Фет мог надеяться на сочувственное понимание Полонского, поскольку тот не раз писал ему о его исключительном даре лирика. Сходились они и в оценках молодых писателей, заявивших себя в 80-е годы и им обоим мало знакомых. "Что мы значим для молодого поколенья, - у которого есть свои Надсоны, свои Фофановы, Минские, Ясинские, Чеховы... и проч. и проч. Самые наши имена уже приелись, надоели..." (Полонский - Фету 8 октября 1888 года). И он же спрашивал Фета: "Слыхал ли ты когда-нибудь, что у нас в моде поэт Фофанов, которого раскупают так, как нас с тобой никогда не раскупали" (7 июля 1889 года). "Что касается до меня, то я слишком поверхностно знаком с произведениями Фофанова, - отвечал Фет 14 июля, - и слова мои о нем могут иметь только весьма относительное значение. Поэтическая жилка в нем бесспорна, и я лично, а быть может и другие, можем порадоваться, читая Фофанова, бесследному исчезновению той поганой семинарской гражданской скорби, которой хвост еще под соусом подавался у Надсона <...> Надо быть дубиной, чтобы не различать поэтического содержания Тютчева, Майкова, Полонского и Фета.
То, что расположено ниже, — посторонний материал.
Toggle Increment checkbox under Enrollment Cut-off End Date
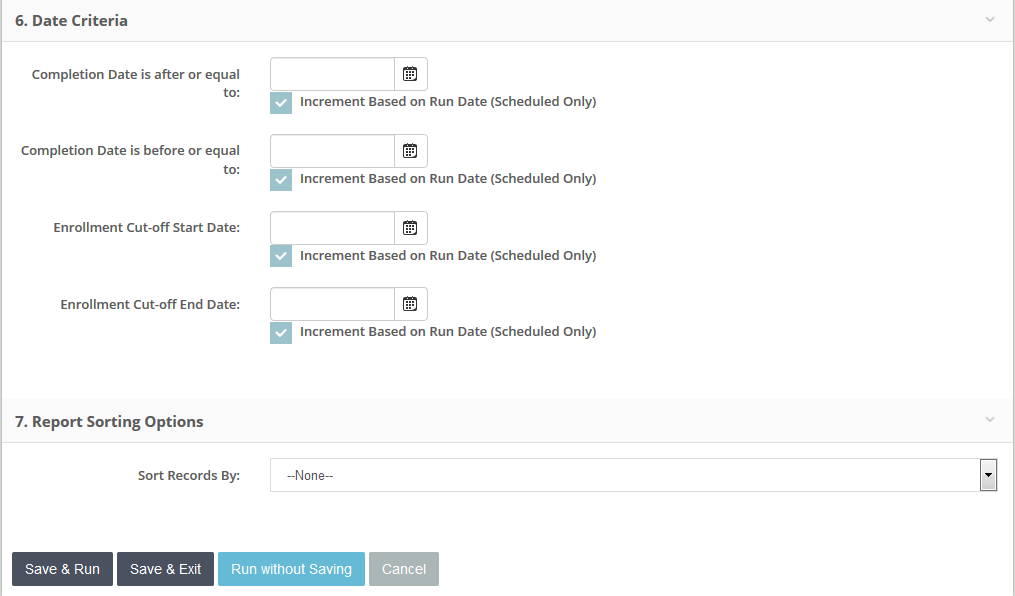The width and height of the screenshot is (1015, 596). (x=281, y=332)
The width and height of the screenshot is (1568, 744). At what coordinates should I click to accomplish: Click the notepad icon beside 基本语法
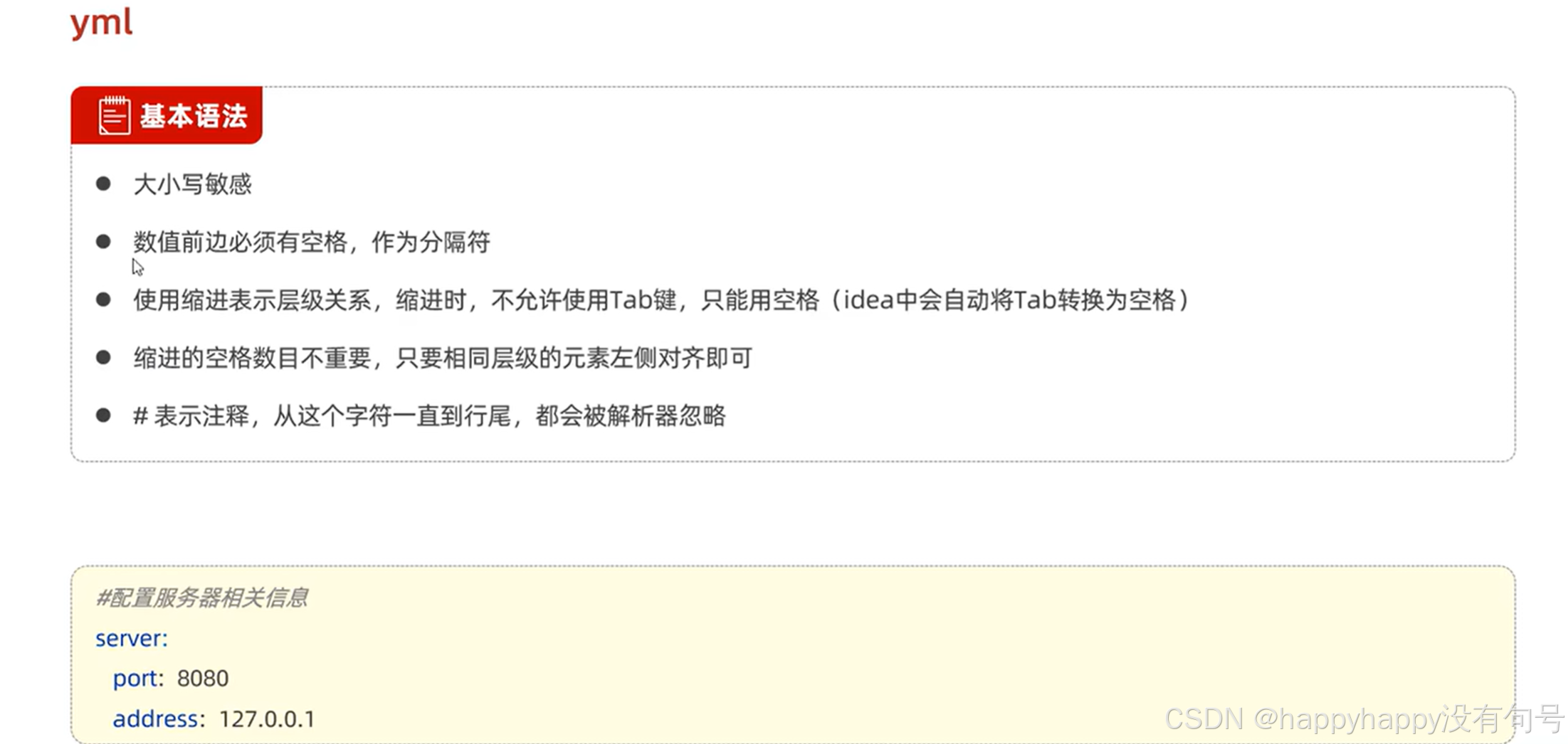click(114, 115)
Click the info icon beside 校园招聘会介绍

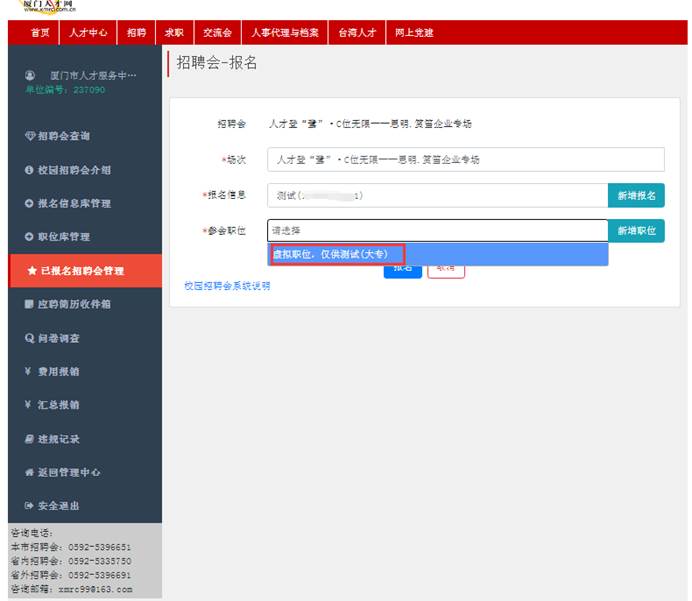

Но какое содержание у Фофанова? Может быть я ошибаюсь, но мне кажется, что это варьяции на Фетовские темы".
В заключение еще раз заметим: размышляя над судьбами поэзии в эпоху поэтического безвременья, Фет впервые в общем историческом контексте говорит о некотором сходстве своем с Некрасовым как характерном явлении русской лирики второй половины века. Это неожиданное суждение Фета, сближающее его, автора стихотворения "Псевдопоэту", с самым главным лицом его многолетнего художественного противостояния, знаменательно. В отличие от Пушкина и Баратынского он подчеркивает глубокий драматизм ("болезненность") своей поэзии и поэзии Некрасова, проявляющийся в одном случае в грусти, в другом - в проклятиях. Можно понять Блока, не принимавшего определения "болезненная поэзия". Оно и в самом деле не дает возможности увидеть то великое, чем обогатили литературу "поклонник вечной красоты" и поэт "мести и печали". Мы помним, как мечтал о сближении этих традиций А. Григорьев. Соединить их суждено было Блоку.